The report recognised that the changing demographics of the UK population, particularly the working population, are bringing the interface between work and health to the centre of political debate.
Issues include the ageing of the working population, the rising demands and costs of healthcare, how economic growth can be stimulated and maintained and how people out of work and on benefits can be supported back into the workplace.
As the report stated: “Occupational health professionals have a pivotal role in advising employers and employees of ‘what good work looks like’, and creating the evidence base for defining what physical and mental capabilities are required to deliver it.”
Yet, just as OH is becoming increasingly important, the profession is facing something of a workforce crisis. To that end, the report recommended OH “should be a mainstream speciality that is integral to protecting, maintaining and improving the health of the working-age population”.
Extension of definition of “working-age population”
The report examined what the notion of “the working-age population” will mean over the next 20 years. It argued it will need to encompass those aged between 16 and 75 and in work, those with a higher risk of falling into worklessness, those with pre-existing conditions known to affect fitness to work, those with an increased prevalence of chronic disease (especially the over-50s) and those working in smaller businesses.
However, it emphasised it would be unrealistic “to extend a responsibility for advising about fitness for work to people that are unemployed”.
Forces for change
The report identified three key driving forces for change over the next 20 years: finance; demographics; and long-term and chronic conditions. But technology, education and training would be other important catalysts for change.
Developments in areas such as biotechnology and nanotechnology will create new processes and materials – and potential risks, it argued. There may also be challenges around how data is collected and used, while social and multimedia technologies will transform how people interact and communicate.
“Telemedicine and telehealth will come to the fore, again with opportunities for occupational health. The new technology will enable true global marketplaces to become the norm, reinforcing the need for 24/7 operations,” the report stated.

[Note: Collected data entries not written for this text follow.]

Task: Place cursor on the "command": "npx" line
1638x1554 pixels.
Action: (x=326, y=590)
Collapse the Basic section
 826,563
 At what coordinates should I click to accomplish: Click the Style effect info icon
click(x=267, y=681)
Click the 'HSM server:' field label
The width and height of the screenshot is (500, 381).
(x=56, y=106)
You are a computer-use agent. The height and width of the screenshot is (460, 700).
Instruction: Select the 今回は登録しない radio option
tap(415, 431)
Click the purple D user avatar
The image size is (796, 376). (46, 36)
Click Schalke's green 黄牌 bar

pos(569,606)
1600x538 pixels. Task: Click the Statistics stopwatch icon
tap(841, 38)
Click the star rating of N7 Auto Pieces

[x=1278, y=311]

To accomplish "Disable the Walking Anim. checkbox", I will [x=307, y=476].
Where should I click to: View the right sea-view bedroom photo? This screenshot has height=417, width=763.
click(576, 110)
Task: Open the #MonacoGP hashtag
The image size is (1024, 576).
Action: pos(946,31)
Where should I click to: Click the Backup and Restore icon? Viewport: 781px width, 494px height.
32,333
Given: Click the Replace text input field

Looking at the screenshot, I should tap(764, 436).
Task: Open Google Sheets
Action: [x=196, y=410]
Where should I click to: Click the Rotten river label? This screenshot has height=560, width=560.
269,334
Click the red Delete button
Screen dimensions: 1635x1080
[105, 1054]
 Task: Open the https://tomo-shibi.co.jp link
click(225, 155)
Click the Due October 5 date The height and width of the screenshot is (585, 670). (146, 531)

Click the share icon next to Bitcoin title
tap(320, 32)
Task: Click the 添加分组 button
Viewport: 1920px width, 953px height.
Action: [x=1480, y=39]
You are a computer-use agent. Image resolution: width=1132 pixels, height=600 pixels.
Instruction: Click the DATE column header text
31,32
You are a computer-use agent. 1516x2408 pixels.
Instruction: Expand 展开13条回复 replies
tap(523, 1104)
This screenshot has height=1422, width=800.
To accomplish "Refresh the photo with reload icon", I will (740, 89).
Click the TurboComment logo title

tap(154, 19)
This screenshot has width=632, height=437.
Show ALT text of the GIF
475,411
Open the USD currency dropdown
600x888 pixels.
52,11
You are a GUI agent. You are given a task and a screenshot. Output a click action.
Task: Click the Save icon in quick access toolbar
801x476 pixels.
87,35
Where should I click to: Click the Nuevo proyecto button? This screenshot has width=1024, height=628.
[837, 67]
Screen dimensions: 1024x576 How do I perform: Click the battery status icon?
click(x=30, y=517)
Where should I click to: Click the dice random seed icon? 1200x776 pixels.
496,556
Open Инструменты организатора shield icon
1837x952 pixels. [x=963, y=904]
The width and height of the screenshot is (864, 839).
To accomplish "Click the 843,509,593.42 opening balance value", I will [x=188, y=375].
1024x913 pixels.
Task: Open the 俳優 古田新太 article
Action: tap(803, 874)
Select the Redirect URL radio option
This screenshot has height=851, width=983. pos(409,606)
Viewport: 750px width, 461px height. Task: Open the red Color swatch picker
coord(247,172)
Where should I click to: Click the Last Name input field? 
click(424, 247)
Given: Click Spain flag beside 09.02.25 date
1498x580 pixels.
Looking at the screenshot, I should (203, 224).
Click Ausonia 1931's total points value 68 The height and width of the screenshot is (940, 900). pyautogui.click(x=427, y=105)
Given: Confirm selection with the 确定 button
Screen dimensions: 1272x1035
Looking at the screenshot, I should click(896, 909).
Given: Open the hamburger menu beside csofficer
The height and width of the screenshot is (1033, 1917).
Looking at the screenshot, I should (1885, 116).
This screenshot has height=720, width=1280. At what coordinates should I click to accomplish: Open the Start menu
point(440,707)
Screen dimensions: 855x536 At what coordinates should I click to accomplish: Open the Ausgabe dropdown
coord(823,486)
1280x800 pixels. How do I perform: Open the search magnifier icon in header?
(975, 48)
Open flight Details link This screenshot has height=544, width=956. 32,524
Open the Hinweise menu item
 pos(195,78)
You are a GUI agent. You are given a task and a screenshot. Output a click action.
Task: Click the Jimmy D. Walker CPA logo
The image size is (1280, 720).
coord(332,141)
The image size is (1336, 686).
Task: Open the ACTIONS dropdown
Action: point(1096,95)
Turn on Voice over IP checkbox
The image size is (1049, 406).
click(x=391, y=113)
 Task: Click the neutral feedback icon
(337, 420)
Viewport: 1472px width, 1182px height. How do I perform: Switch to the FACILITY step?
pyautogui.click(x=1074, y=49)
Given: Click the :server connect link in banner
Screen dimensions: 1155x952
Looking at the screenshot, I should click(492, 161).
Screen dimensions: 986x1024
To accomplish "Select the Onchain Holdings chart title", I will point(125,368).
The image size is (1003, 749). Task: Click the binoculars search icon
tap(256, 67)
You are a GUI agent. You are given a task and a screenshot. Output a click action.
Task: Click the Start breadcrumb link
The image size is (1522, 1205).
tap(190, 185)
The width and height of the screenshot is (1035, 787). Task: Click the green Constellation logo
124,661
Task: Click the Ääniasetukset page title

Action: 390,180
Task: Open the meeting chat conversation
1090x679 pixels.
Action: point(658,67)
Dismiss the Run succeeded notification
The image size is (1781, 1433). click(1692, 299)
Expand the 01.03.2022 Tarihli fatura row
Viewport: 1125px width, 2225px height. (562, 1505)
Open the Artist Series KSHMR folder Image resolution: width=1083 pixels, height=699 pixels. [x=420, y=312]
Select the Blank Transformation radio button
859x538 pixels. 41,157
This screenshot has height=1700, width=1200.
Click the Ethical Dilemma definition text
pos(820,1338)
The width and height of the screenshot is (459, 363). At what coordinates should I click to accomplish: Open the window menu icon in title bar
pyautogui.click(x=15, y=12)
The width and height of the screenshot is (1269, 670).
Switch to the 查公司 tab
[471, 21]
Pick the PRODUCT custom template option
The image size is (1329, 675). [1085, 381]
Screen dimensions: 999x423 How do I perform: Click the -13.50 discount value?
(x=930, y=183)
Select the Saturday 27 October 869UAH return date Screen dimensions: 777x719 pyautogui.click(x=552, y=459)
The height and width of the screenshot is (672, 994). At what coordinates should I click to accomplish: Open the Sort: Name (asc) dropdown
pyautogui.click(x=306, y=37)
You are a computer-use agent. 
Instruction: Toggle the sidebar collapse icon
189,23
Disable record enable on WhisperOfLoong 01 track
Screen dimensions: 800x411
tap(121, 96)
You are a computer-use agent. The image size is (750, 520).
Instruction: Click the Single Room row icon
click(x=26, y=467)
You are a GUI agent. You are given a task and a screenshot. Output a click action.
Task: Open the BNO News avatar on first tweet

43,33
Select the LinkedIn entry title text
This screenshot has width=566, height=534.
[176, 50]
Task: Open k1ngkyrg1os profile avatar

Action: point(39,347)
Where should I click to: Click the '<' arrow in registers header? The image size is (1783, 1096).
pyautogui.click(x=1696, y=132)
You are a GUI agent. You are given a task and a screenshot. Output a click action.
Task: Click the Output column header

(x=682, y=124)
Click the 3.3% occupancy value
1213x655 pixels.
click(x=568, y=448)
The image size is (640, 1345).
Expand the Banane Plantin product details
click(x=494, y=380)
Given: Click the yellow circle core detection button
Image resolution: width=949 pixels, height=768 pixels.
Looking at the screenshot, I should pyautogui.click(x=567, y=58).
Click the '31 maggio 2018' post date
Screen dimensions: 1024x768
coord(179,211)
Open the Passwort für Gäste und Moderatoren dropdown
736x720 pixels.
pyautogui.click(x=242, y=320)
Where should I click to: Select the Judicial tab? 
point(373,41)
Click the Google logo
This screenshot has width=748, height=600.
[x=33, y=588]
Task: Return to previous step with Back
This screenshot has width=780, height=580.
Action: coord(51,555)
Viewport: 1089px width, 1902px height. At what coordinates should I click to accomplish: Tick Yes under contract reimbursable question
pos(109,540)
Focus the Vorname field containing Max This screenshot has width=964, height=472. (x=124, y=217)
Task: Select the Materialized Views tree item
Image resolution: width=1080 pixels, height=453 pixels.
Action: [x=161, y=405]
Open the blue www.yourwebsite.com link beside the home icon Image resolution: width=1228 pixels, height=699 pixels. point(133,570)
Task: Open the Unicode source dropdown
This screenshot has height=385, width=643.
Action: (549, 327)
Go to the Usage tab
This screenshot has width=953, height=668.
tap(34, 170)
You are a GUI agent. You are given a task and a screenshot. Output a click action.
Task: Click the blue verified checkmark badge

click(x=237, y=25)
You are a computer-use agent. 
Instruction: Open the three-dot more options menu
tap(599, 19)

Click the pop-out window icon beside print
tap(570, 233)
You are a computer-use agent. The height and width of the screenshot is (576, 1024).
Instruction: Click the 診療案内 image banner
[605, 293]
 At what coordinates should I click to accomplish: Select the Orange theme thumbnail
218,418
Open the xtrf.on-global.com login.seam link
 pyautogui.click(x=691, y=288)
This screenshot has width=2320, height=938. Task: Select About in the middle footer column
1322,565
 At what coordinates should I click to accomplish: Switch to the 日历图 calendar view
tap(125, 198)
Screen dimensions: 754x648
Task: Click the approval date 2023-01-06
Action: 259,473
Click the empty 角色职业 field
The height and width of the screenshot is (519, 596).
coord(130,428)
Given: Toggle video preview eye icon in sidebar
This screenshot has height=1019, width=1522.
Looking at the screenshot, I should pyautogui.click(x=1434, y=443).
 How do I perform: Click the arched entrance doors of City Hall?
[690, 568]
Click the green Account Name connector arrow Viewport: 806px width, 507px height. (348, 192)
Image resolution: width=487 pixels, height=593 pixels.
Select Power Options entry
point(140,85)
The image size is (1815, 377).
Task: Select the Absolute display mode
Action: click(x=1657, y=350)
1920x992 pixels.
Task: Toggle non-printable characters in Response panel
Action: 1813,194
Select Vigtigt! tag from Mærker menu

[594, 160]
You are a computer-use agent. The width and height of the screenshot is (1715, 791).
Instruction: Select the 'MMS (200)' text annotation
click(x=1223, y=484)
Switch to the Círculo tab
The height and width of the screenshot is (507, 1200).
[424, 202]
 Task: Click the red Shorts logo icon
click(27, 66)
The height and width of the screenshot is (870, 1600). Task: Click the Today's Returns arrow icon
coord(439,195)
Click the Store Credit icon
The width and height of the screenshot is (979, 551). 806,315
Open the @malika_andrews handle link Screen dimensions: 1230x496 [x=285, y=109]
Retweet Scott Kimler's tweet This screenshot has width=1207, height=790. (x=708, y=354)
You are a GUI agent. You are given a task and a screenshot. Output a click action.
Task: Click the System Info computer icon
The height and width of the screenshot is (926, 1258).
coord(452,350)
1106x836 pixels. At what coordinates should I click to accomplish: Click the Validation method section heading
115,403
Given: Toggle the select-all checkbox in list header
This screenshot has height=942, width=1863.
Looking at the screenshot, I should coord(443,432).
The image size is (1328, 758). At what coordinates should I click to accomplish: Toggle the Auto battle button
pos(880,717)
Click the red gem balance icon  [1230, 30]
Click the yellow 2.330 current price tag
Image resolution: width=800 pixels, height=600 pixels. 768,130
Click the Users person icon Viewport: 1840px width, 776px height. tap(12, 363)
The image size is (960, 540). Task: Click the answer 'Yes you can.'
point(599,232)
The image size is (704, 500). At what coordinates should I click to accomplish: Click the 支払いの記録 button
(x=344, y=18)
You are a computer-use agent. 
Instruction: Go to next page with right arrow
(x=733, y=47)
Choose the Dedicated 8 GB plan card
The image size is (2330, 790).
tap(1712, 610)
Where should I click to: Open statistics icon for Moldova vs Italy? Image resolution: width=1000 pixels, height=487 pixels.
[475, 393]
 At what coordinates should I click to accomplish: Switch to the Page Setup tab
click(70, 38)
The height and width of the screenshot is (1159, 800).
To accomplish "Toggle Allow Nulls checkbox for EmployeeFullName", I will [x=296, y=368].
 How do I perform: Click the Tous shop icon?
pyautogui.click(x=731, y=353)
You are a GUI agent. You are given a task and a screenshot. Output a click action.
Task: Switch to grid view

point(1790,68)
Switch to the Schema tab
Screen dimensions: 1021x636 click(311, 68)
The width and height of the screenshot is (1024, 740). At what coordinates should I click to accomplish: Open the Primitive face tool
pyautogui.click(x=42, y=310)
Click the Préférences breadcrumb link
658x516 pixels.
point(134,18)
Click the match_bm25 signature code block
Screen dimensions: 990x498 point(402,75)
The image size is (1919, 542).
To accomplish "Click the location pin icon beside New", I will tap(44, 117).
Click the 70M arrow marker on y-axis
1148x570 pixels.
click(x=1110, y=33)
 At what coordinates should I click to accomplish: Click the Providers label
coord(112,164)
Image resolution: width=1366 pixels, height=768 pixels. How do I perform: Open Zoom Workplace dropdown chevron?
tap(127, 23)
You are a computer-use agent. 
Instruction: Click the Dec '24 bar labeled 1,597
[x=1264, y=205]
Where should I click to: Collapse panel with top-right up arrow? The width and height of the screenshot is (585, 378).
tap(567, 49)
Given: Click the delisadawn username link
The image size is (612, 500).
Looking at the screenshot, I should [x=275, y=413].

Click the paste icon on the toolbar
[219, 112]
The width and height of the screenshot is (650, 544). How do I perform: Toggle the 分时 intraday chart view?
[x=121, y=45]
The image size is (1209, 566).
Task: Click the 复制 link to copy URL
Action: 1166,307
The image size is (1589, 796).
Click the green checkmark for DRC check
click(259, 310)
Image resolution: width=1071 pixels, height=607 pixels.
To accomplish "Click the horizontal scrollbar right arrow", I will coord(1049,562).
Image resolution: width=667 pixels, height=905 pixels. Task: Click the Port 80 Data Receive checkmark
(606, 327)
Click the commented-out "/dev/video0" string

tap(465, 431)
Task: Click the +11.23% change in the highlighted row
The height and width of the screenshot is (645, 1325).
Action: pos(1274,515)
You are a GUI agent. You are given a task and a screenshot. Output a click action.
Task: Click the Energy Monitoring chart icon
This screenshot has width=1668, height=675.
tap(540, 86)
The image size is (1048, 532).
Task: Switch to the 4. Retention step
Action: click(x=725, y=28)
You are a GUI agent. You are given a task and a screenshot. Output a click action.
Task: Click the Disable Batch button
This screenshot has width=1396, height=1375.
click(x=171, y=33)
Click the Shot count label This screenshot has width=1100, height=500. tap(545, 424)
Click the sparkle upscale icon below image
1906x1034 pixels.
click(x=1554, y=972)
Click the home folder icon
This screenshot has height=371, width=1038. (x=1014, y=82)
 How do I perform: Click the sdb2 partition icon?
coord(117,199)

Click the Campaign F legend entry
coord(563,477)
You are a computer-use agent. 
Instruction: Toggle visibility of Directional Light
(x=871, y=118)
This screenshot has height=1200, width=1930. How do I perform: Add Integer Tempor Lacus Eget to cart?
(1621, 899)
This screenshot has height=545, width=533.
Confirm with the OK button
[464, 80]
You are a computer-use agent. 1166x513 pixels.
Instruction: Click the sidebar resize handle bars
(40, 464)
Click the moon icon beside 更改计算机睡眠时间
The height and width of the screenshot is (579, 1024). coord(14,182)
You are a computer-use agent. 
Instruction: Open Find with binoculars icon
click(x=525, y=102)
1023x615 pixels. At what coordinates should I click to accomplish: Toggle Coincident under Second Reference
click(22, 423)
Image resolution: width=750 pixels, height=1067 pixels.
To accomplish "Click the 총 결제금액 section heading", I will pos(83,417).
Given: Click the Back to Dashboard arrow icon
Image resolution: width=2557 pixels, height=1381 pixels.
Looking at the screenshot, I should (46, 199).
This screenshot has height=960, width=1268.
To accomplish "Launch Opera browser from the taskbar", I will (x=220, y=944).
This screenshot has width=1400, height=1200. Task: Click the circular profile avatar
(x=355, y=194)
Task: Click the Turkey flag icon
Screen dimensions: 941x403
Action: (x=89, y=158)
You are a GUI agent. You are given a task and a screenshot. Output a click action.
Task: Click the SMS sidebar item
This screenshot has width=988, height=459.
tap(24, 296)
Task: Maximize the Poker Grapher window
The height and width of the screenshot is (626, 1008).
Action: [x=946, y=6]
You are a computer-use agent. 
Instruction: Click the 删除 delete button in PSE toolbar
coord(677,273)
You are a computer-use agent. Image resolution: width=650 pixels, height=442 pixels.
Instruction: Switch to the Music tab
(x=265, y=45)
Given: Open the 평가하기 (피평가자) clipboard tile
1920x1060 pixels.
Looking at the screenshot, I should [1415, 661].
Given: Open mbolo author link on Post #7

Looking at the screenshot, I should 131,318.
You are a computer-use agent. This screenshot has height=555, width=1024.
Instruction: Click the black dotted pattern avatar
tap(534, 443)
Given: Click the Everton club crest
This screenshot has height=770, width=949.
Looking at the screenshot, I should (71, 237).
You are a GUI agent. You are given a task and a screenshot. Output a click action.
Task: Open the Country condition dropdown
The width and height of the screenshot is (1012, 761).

“UK OH will need to assume an international perspective if it is to remain relevant. New skills founded on ways of thinking, communicating and inter-relating with technology will be essential.
Alongside this, there is an ongoing review of the training of doctors – the General Medical Council’s (GMC) The Shape of Training – and the GMC has proposed the establishment of a national school of occupational medicine in England.
While there are also reforms going on within programmes for allied professions, the report made clear that “there is a critical need for more postgraduate courses and students, creating an opportunity to integrate this into multidisciplinary occupational health training”.
Implications for demand and supply of OH
The report emphasised that “carrying on as normal will not be an option”. OH was being offered a significant opportunity, “but may have to decide the level at which it incorporates preventative wellbeing strategies into its arsenal”.
The trend towards care being increasingly moved into the community could mean some OH services would have to follow. There will be a need for OH to become increasingly “effective in engaging with local health and wellbeing boards and clinical commissioning groups”.
There is likely to be a continuing need to engage independent providers, employee representatives and employers, particularly those with in-house OH services. Alongside this, there will need to be an emphasis on reviewing the knowledge and skills required of the multidisciplinary workforce as well as the implications of seven-day working for GPs and hospitals and potential demand from employers for 24/7 support.
OH will need to “position itself as a major player to tackle obesity”, be ready to support people with or recovering from cancer in the workplace and people working from home or wishing to use telemedicine technologies, it added.